Source information: Begin

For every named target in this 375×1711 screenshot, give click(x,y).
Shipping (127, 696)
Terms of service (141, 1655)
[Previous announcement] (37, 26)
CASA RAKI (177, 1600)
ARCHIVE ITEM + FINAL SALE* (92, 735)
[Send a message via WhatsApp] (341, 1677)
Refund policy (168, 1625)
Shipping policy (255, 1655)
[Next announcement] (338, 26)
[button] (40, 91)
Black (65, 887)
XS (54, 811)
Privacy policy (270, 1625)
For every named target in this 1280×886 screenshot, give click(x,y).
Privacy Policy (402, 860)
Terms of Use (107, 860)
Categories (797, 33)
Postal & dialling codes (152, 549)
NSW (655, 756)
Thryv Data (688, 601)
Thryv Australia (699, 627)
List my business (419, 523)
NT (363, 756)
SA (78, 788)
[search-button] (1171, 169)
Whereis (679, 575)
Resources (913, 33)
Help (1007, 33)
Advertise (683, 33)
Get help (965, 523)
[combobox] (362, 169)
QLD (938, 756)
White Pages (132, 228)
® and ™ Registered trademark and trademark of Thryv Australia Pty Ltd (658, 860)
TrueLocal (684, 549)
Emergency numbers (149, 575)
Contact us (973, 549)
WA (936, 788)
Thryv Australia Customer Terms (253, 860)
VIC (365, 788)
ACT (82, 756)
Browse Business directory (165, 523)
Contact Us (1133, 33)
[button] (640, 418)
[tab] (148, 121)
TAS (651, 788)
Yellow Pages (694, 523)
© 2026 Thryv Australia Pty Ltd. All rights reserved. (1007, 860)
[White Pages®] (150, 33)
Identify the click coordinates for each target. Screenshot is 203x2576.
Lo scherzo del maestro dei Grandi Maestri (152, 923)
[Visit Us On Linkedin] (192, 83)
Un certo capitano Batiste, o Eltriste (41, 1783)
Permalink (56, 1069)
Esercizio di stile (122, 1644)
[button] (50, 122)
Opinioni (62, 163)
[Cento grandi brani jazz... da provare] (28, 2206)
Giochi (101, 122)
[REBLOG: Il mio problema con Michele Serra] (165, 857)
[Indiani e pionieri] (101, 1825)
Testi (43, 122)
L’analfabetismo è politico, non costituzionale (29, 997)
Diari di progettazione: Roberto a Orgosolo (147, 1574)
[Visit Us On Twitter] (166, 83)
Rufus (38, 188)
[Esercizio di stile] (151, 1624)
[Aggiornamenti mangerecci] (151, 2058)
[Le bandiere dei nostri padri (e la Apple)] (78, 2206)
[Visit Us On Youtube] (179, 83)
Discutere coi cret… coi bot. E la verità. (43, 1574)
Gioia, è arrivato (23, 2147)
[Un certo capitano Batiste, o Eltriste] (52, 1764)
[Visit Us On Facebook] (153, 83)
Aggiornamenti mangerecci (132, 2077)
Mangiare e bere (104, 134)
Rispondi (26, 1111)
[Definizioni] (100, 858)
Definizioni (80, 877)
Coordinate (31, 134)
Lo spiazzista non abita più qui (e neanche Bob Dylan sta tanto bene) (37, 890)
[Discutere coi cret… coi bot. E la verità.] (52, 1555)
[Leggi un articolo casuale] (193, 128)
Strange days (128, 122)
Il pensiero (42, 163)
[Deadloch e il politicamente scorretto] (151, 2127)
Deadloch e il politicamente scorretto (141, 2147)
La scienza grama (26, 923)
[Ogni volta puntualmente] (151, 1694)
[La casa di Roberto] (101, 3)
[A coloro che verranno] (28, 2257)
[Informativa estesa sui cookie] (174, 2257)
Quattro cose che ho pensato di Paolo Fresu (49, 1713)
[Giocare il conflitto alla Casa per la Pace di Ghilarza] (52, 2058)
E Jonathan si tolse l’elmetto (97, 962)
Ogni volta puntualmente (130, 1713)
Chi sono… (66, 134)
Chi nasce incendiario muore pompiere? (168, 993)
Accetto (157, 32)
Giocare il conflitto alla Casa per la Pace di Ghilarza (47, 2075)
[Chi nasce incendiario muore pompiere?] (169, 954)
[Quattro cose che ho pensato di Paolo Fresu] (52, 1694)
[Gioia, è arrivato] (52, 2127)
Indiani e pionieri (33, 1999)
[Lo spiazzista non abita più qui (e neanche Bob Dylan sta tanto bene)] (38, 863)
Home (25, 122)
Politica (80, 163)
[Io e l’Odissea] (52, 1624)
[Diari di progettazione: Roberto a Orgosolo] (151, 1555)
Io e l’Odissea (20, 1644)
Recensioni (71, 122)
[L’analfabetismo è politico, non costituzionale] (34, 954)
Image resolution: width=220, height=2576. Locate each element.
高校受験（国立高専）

Source information: End

Exercise details: If a line of the records above holds the word "spiazzista", show it.

Answer section:
Lo spiazzista non abita più qui (e neanche Bob Dylan sta tanto bene) (37, 890)
[Lo spiazzista non abita più qui (e neanche Bob Dylan sta tanto bene)] (38, 863)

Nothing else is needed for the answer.